* **Task set**:
A: In the deletion discussion about the human genetic clustering article, why does the nominator believe the article was not created in good faith?
B: Continue the deletion discussion about the human genetic clustering article, starting after its last sentence.

* **Passage to read**:
──────
Wikipedia:Articles for deletion/Human genetic clustering

From Wikipedia, the free encyclopedia
The following discussion is an archived debate of the proposed deletion of the article below. Please do not modify it. Subsequent comments should be made on the appropriate discussion page (such as the article's talk page or in a deletion review). No further edits should be made to this page.

The result was delete. Sandstein 08:54, 14 November 2020 (UTC)[reply]

Human genetic clustering[edit]

Human genetic clustering (edit | talk | history | protect | delete | links | watch | logs | views) – (View log)
(Find sources: Google (books · news · scholar · free images · WP refs· FENS · JSTOR · TWL)

This page is a confused, unreadable mess of original synthesis that does not cover the actual topic. It does not accurately reflect the body of research on genetic clustering and needs to be blown up and rewritten.

Human genetic clustering is, roughly speaking, an approach that uses cluster analysis to study patterns in genetic data; it is a set of methods to characterize populations within studies. The problem is that this article is (and always has been) solely about the clusters themselves with close to no text dedicated to explaining how clusters are determined or what the actual process is. Virtually every modern study of human population genetics includes some type of cluster analysis, and they will always find clusters, leading us to the current coat-racked article revolving around group differences, race, ethnicity, and genetics. The article's current structure (to talk about clusters rather than the clustering algorithms, their applications, and interpretations/results) is designed to be a battlefield of POV-pushing, which we see with its contentious edit history and frequent visits from socks and trolls. Its original creator was banned long ago for being a sockpuppet account of a user who edit-warred on race-related articles like race and intelligence so I believe this article was not created in good faith or with good understanding of the topic.
──────
* **Provided material**:
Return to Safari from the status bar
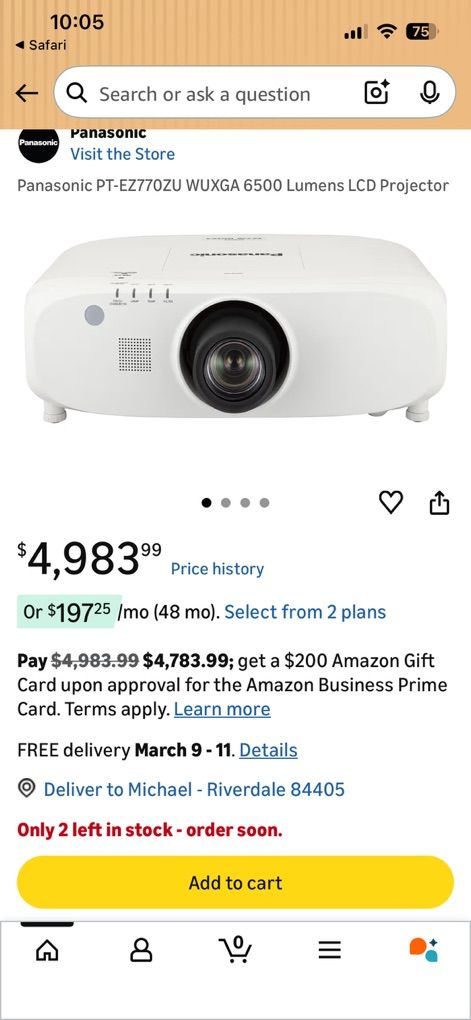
──────
* **Answers to this exercise**:
A: The article's original creator was banned long ago as a sockpuppet of a user who had edit-warred on race-related articles such as race and intelligence. For that reason, the nominator believes the article was not created in good faith or with a good understanding of the topic.

B:
There is a good article to be written on the topic as it relates to algorithms, inference, and major findings related to population histories, but there is no version of the existing article that would make a good base for that. In summary:

  • This article does not actually cover the topic it claims to. Virtually none of the text is dedicated to clustering, and almost all of it is dedicated to discussions of group similarities/differences or arguments about race and genetics
  • It is basically unreadable, consisting of duelling blocks of quotes that leaves readers with less understanding of the topic.
  • It reads like an argumentative essay and is original synthesis. Citing (talk) 15:31, 29 October 2020 (UTC)[reply]
  • Comment: This is one of a cluster of articles that have been progressively lengthened by the thorny debates over race and genetics. That debate is of social and (to a lesser degree) scientific significance and ought to be covered somewhere on Wikipedia, and its intersection with a series of studies of human genetic clustering led to enormous amounts of coverage in both scientific and mainstream news RS. The overlap between genetic clustering and race spawned enough discussion to spawn a Social Sciences Research Council forum, and a prominent edited volume on the issue, so it deserves coverage on Wikipedia.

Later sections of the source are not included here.